恋物語カプリ島奪還作戦編 | ナノ


ミスト ミラクル アンド リリーフ 3


 部下が持ってきたコートに袖を通したアラウディは、艶やかな青毛の馬にさっと乗った。

 青い瞳が放つ視線が、すっと同じ色の瞳を射抜く。


『ルティーニ。覚えているだろうけど、ユキにはひとつの傷も許されないよ』

『は、はいっ!必ずお守りいたします!』


 ん、と頷いて、アラウディ以下数名の部下達は、屋敷に向かうために馬を走らせた。

 残されたユキとファビ、そしてD部隊の構成員達。

 ユキは彼らの顔をひとりひとり見渡して、ふわりと微笑んだ。





『行こう』





* * *





『もう三日だぞ!どうするんだ!?』

『こうしていても状況は変わらない!動こう!森を抜ければ…』

『抜けてどうする!?ここから一番近いのはL基地だ!ノヴィルーニオに占拠されているはずだろう!』

『そもそも辿り着けるわけないだろう!武器もない、体力も削られている!そんな状態で…』

『術士もいないし連絡用の鳩も梟もないんだ!自分達の足で行くしかないだろう!』


 もう何度、こんな言い合いをしただろう。

 言い合うものの、この場にいる全員の気持ちは同じで、誰の言うことも間違っていない。



 仲間に連絡を取らなければ。

 ボンゴレに合流しなくては。

 ランポウ様を救わなくては。



 わかっているのに、そうしたいのに、どうすることもできない。


『また、自分を責めてるだろ?』


 話しかけられて、ちらりと目を動かす。

 隣に座った男が、残り少ない水の入った水筒を、飲むでもなく手の中で揺らしている。

 そんな手の動きを目で追っていると、微かな苦笑が聞こえてきた。

 この三日間で何度したかわからない後悔を、口にする。


『俺が少しでも武器を持ち出せれば…状況は変わったはずだ』

『そうかもしれんが、今更言ったところで変わらないだろう。危機的状況だったのは皆同じだったんだからな』


 水筒の男はそう言って軽く伸びをすると、にかっと笑った。快活な笑顔だが、この三日で痩せた所為で少し頬がこけている。


『ぐじぐじ後悔してないで、奇跡か助けを待とうぜ』

『なんだよ…。奇跡か助けって…』

『天から食糧と武器が降ってくるとかー。女神が食糧と武器といい知らせを持ってくるとかー』

『……その二つの違いがわからないんだが』


 軽く聴こえる言葉に、少しだが口元に笑顔が上ったとき、ばたばたとした足音が近づいてくるのが聞こえ、その場が緊張した。


『た、大変だっ!』


 見回りに出ていた仲間だった。見知った顔に一瞬緊張が緩んだが、慌てたような言葉にすぐに引き締める。


『何だ!?』

『助けが来ました!ボンゴレの部隊です!』


 わっと構成員達は色めき立つ。


『本当にボンゴレか?ノヴィルーニオか、ビルボじゃないのか?』

『違います!そんなわけありません!だって…』

『あ、いた!』


 見回りの男の後ろから、花が咲いたような明るい声が聞こえ、水筒男はぼとりと水筒を地面に落とした。

 聞いたことがある声だ。

 一度聞いただけだが、一生忘れないだろうと確信した…あの声だ。

 そう。あれは…キャバッローネ主催のパーティ。


『ははっ…。本当に来た……』

『奇跡と、助け…?』


 青毛の馬が近づいてくる。7…否8頭。

 月明かりに照らされた、藍色の旗が視界を掠める。つまりあれは、D部隊…?

 眼前で、馬が止まった。

 先頭の馬の上には、体に沿った白のシャツと黒のズボン。両足のホルスターとベルトにずらりと並んだナイフ。

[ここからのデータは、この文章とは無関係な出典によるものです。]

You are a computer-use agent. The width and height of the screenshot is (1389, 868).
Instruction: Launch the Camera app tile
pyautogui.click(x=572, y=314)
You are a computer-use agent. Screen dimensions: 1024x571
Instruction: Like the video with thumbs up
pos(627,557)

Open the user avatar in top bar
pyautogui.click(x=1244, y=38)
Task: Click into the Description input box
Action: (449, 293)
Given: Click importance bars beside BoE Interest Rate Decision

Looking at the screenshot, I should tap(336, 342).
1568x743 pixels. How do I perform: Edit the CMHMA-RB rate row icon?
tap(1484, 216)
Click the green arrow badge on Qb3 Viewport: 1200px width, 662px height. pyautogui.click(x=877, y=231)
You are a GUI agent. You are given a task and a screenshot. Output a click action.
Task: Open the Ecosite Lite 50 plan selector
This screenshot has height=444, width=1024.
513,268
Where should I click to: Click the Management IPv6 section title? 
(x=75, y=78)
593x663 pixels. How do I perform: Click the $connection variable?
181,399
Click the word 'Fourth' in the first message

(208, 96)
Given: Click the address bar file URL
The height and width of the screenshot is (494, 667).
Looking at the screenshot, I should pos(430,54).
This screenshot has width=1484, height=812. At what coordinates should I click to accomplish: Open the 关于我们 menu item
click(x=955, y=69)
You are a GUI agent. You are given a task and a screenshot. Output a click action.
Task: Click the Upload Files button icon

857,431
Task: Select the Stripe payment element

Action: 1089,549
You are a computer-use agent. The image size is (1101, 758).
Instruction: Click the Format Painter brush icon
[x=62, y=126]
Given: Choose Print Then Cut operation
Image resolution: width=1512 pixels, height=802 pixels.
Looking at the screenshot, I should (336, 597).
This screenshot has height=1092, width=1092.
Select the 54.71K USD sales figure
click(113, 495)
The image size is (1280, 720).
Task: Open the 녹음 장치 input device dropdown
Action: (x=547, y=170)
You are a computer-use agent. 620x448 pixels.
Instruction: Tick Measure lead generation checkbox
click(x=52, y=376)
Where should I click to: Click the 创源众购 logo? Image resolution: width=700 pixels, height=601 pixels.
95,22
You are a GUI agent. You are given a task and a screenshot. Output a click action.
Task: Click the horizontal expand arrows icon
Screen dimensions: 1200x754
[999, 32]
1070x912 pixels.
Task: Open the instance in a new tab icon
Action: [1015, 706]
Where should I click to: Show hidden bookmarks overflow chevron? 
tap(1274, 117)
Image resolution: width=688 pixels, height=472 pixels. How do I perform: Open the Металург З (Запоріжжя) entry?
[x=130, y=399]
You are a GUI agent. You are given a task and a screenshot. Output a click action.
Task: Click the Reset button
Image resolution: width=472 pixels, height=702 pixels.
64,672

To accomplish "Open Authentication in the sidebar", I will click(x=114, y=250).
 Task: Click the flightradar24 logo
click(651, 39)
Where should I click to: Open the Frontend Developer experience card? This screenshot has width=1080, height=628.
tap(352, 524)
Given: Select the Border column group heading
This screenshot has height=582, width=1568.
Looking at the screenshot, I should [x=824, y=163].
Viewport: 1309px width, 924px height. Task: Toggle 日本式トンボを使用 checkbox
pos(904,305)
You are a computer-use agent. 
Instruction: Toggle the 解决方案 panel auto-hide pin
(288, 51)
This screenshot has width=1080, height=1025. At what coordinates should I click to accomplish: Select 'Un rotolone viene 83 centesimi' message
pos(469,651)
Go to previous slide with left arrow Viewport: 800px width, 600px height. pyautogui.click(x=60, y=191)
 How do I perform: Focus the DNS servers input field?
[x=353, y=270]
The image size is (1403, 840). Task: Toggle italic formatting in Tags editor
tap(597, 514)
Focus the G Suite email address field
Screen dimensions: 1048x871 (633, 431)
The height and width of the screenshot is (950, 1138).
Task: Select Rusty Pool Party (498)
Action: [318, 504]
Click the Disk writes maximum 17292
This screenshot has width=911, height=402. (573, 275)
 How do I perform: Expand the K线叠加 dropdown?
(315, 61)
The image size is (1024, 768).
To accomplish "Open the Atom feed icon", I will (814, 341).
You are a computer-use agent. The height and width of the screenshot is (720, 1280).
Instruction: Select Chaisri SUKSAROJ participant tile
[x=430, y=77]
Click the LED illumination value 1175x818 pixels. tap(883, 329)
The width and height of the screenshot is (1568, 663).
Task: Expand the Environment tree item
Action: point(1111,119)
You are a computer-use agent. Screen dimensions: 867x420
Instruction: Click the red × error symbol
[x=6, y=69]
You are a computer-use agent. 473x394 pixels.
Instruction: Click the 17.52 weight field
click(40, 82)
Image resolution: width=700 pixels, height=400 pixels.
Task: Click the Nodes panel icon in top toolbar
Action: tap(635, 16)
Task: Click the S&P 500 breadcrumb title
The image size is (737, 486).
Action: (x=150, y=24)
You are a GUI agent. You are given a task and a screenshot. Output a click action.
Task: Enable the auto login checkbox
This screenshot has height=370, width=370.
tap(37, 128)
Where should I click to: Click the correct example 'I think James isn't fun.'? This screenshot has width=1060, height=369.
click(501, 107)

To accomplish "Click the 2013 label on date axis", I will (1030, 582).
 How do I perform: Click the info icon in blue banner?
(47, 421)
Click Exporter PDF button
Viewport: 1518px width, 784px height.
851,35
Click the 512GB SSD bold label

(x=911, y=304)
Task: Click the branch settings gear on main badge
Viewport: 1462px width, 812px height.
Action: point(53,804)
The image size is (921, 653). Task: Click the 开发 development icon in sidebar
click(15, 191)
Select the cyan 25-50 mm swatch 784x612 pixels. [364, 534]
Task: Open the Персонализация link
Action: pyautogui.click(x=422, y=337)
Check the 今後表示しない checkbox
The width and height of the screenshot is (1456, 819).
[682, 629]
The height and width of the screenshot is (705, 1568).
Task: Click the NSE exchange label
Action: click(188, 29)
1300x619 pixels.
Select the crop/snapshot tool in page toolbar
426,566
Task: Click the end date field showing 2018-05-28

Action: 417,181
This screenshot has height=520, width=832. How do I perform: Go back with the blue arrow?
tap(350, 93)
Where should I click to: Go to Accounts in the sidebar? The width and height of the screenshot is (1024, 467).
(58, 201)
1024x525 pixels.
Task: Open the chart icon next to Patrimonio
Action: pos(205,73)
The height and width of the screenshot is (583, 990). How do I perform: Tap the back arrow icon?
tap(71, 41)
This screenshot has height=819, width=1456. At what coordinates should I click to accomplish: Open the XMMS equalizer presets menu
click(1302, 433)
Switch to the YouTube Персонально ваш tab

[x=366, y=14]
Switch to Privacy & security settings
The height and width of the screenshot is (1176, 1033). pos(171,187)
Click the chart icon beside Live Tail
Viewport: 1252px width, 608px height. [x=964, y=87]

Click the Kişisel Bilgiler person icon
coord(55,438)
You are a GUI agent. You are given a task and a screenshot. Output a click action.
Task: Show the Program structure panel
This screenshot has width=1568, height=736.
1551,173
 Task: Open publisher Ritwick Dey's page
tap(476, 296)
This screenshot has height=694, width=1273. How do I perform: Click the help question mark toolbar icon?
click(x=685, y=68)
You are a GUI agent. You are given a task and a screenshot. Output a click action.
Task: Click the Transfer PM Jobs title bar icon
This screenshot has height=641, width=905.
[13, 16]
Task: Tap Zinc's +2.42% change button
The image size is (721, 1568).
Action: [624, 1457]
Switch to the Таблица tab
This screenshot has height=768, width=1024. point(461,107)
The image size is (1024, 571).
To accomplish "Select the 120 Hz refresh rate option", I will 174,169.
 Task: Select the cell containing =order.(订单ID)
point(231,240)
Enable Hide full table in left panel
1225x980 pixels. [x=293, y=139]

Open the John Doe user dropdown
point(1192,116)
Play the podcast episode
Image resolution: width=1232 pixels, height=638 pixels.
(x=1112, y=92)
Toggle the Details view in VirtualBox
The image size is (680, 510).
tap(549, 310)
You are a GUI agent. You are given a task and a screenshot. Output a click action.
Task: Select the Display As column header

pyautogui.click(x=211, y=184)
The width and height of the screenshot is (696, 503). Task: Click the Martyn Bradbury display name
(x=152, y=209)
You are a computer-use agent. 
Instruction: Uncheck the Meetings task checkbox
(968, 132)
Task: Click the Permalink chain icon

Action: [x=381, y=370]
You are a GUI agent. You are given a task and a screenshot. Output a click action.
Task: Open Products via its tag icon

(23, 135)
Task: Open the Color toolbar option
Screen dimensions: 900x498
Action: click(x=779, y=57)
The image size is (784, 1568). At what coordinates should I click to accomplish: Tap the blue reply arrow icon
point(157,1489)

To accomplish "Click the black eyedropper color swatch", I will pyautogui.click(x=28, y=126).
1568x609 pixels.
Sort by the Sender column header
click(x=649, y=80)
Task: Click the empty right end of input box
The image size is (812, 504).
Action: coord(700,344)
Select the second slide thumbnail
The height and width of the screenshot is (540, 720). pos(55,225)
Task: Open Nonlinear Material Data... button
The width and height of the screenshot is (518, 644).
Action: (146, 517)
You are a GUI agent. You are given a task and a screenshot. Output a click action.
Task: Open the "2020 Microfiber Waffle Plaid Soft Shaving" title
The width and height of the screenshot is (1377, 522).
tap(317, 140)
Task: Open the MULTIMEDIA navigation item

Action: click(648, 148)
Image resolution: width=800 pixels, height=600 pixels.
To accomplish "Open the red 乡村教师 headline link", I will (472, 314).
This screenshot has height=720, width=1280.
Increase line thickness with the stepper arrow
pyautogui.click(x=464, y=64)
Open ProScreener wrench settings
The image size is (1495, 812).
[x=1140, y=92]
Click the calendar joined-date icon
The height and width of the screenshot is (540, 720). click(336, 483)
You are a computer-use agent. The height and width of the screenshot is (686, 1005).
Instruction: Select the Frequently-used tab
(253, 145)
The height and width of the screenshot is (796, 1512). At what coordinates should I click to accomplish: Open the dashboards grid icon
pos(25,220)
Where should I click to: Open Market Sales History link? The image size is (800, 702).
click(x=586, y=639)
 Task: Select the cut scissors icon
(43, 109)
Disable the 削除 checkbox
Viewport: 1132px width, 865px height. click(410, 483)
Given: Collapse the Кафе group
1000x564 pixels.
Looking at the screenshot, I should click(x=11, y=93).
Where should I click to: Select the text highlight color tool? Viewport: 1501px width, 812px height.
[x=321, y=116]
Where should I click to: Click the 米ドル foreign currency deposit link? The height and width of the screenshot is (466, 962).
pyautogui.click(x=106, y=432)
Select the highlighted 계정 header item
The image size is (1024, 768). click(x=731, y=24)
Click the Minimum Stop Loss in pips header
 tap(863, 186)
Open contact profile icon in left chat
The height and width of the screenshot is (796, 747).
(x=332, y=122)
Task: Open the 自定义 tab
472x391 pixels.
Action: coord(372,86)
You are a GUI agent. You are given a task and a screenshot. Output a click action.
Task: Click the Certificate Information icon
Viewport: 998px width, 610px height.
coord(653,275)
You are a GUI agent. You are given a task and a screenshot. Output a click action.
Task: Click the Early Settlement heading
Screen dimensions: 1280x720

 風を孕んでふわりと浮き上がる濃い茶色の髪、マホガニーの瞳。



 膝をついた。

 周りに立っていた者が、皆同じように倣うのが音でわかった。





 キャバッローネ主催のパーティで起こった、ボス暗殺未遂事件。





 あの日のことを、ボンゴレはこう呼ぶ。








【風が吹いた日】








(風が背中を押すのなら立ち上がれる)

(何度でも、何度でも……)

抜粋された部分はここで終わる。